Saved data entries:

⁂

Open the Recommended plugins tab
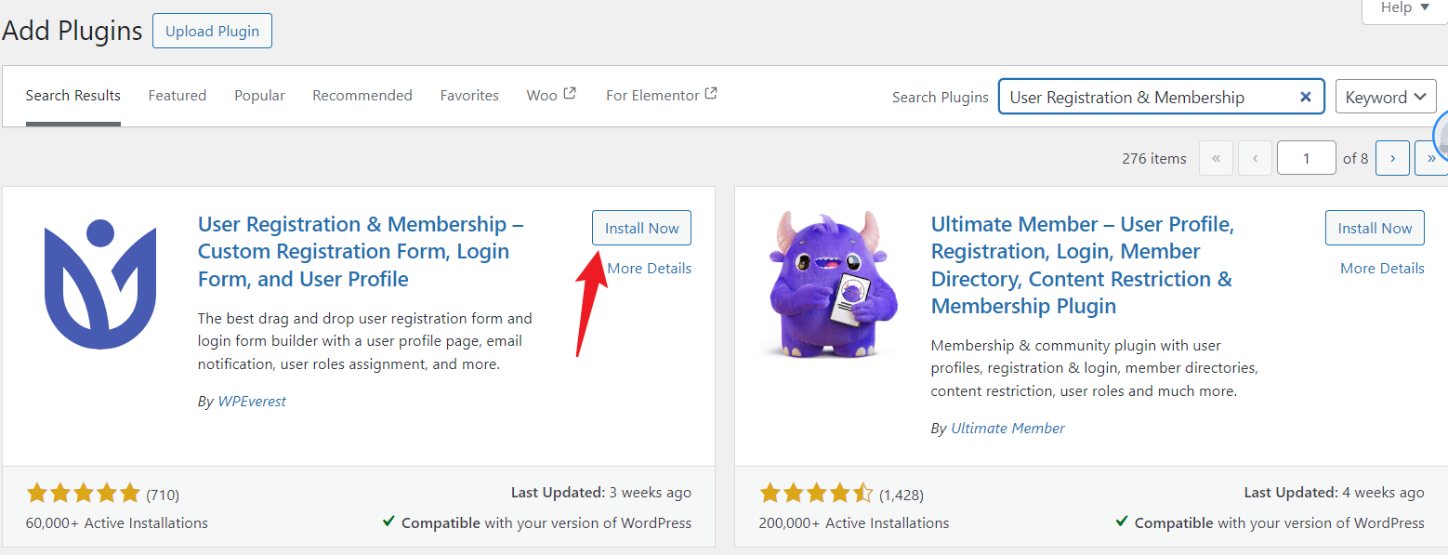The width and height of the screenshot is (1448, 555). (x=362, y=95)
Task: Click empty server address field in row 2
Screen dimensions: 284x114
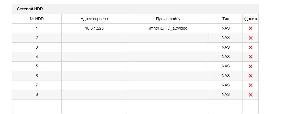Action: (x=94, y=38)
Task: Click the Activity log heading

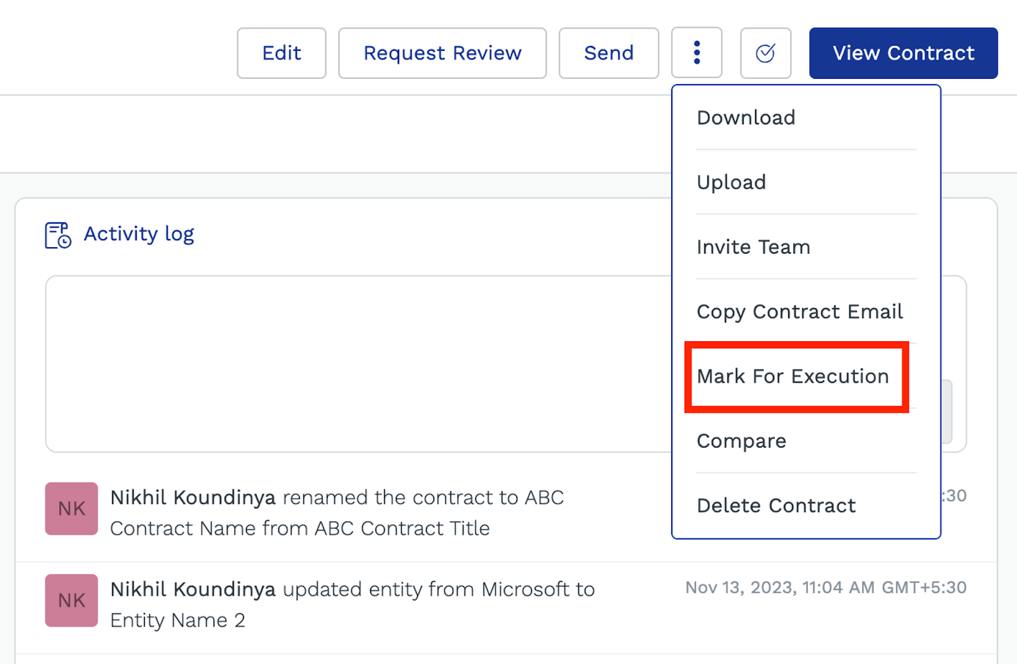Action: coord(139,234)
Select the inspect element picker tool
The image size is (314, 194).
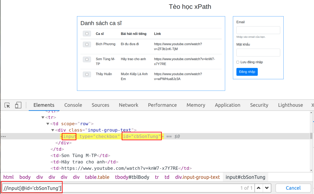tap(7, 105)
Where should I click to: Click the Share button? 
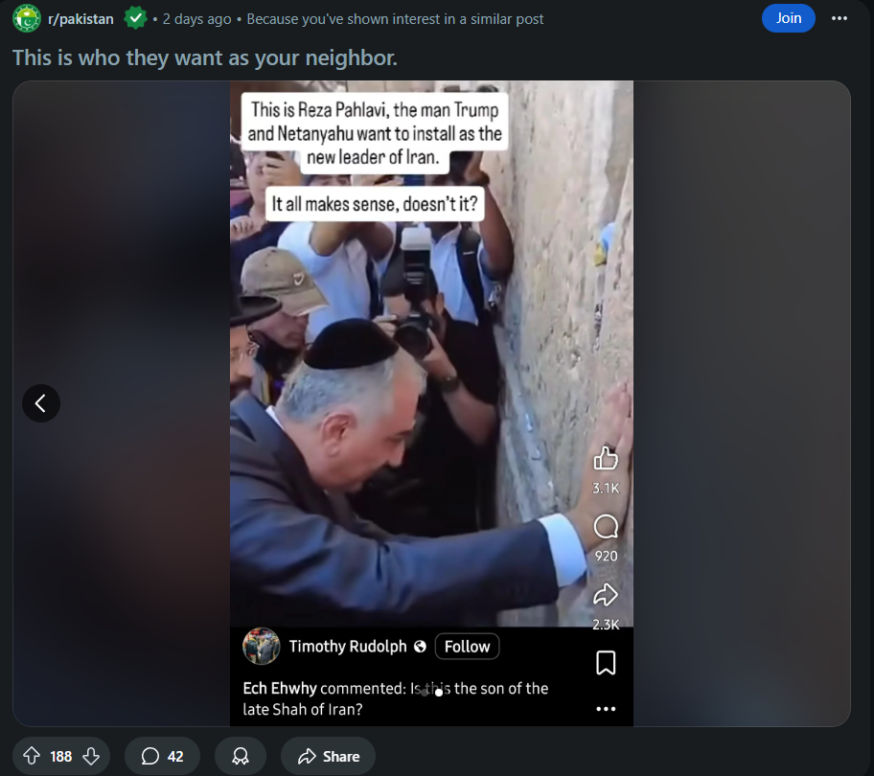click(x=329, y=756)
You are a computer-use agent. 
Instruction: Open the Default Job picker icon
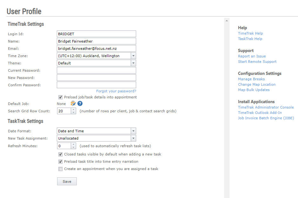[x=73, y=103]
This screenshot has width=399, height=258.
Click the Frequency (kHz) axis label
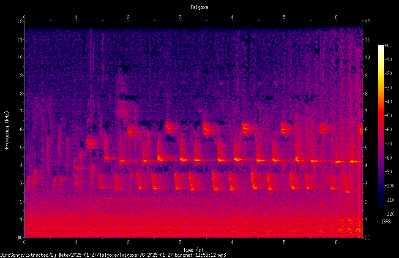click(x=7, y=130)
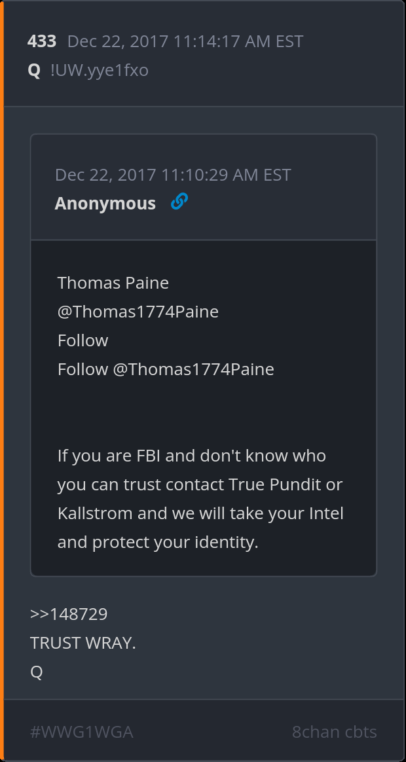Open post number 433 in the header
This screenshot has height=762, width=406.
coord(42,41)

⁂

Restate the data word for word while omitting each picture.

Open the Recommended plugins tab
The width and height of the screenshot is (1448, 555). (x=362, y=95)
Task: Click empty server address field in row 2
Screen dimensions: 284x114
Action: (x=94, y=38)
Task: Click the Activity log heading

Action: coord(139,234)
Select the inspect element picker tool
The image size is (314, 194).
tap(7, 105)
Where should I click to: Click the Share button? 
click(x=329, y=756)
You are a computer-use agent. 
Instruction: Open the Default Job picker icon
[x=73, y=103]
This screenshot has width=399, height=258.
Click the Frequency (kHz) axis label
click(x=7, y=130)
Open post number 433 in the header
This screenshot has height=762, width=406.
coord(42,41)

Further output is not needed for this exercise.